About this task
Below is a set of entries. Print the line that contains "Task: Hide Adjustment Layer 1 using eye icon" and every later line word for word, through the final one.

[Stored items]
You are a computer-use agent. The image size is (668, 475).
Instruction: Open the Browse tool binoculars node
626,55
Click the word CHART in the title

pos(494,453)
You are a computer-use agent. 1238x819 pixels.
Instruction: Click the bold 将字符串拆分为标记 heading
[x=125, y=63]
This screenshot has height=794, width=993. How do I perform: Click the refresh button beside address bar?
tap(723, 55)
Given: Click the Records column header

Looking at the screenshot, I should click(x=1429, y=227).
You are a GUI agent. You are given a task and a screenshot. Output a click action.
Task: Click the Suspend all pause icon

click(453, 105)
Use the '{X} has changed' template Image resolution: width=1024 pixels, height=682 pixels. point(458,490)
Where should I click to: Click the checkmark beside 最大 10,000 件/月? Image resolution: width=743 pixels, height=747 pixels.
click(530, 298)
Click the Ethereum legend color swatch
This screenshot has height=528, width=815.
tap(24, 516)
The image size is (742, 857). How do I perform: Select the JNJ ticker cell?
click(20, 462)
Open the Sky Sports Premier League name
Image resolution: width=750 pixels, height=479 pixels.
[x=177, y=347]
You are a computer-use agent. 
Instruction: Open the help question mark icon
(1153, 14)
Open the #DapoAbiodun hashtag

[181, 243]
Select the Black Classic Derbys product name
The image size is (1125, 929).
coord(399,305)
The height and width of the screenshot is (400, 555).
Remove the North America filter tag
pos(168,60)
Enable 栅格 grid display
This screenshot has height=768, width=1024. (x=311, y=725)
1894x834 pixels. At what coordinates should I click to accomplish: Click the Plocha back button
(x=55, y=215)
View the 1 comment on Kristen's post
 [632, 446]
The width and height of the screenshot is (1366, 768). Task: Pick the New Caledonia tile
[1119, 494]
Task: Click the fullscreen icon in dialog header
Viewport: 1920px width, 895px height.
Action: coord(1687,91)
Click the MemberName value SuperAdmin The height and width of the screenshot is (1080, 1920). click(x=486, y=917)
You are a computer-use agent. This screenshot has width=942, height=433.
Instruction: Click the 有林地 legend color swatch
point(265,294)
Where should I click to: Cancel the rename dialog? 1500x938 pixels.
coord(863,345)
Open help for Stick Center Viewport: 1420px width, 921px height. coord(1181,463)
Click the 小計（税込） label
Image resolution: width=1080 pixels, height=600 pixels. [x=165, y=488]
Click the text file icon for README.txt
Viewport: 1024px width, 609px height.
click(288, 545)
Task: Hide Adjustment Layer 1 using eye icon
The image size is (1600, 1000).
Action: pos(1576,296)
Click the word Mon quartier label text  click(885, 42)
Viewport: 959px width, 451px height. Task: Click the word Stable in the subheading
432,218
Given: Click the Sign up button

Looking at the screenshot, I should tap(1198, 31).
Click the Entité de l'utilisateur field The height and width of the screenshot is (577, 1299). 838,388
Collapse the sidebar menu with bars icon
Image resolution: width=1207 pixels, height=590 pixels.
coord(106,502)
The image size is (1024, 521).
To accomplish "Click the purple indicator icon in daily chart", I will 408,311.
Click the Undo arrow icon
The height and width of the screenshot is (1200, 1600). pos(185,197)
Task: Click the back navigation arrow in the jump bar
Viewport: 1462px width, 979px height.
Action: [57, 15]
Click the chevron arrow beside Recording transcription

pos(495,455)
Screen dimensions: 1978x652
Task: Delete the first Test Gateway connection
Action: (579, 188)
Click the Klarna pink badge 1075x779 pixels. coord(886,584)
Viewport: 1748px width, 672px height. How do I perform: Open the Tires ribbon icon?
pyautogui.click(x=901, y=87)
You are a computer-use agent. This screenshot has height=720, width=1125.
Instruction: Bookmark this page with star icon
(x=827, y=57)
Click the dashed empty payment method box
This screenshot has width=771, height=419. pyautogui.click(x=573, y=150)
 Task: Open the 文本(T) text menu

Response area
Task: Hide Adjustment Layer 1 using eye icon
The image size is (1600, 1000).
Action: pos(1576,296)
Click the word Mon quartier label text  click(885, 42)
Viewport: 959px width, 451px height. Task: Click the word Stable in the subheading
432,218
Given: Click the Sign up button

Looking at the screenshot, I should tap(1198, 31).
Click the Entité de l'utilisateur field The height and width of the screenshot is (577, 1299). 838,388
Collapse the sidebar menu with bars icon
Image resolution: width=1207 pixels, height=590 pixels.
coord(106,502)
The image size is (1024, 521).
To accomplish "Click the purple indicator icon in daily chart", I will 408,311.
Click the Undo arrow icon
The height and width of the screenshot is (1200, 1600). pos(185,197)
Task: Click the back navigation arrow in the jump bar
Viewport: 1462px width, 979px height.
Action: [57, 15]
Click the chevron arrow beside Recording transcription

pos(495,455)
Screen dimensions: 1978x652
Task: Delete the first Test Gateway connection
Action: (579, 188)
Click the Klarna pink badge 1075x779 pixels. coord(886,584)
Viewport: 1748px width, 672px height. How do I perform: Open the Tires ribbon icon?
pyautogui.click(x=901, y=87)
You are a computer-use agent. This screenshot has height=720, width=1125.
Instruction: Bookmark this page with star icon
(x=827, y=57)
Click the dashed empty payment method box
This screenshot has width=771, height=419. pyautogui.click(x=573, y=150)
 Task: Open the 文本(T) text menu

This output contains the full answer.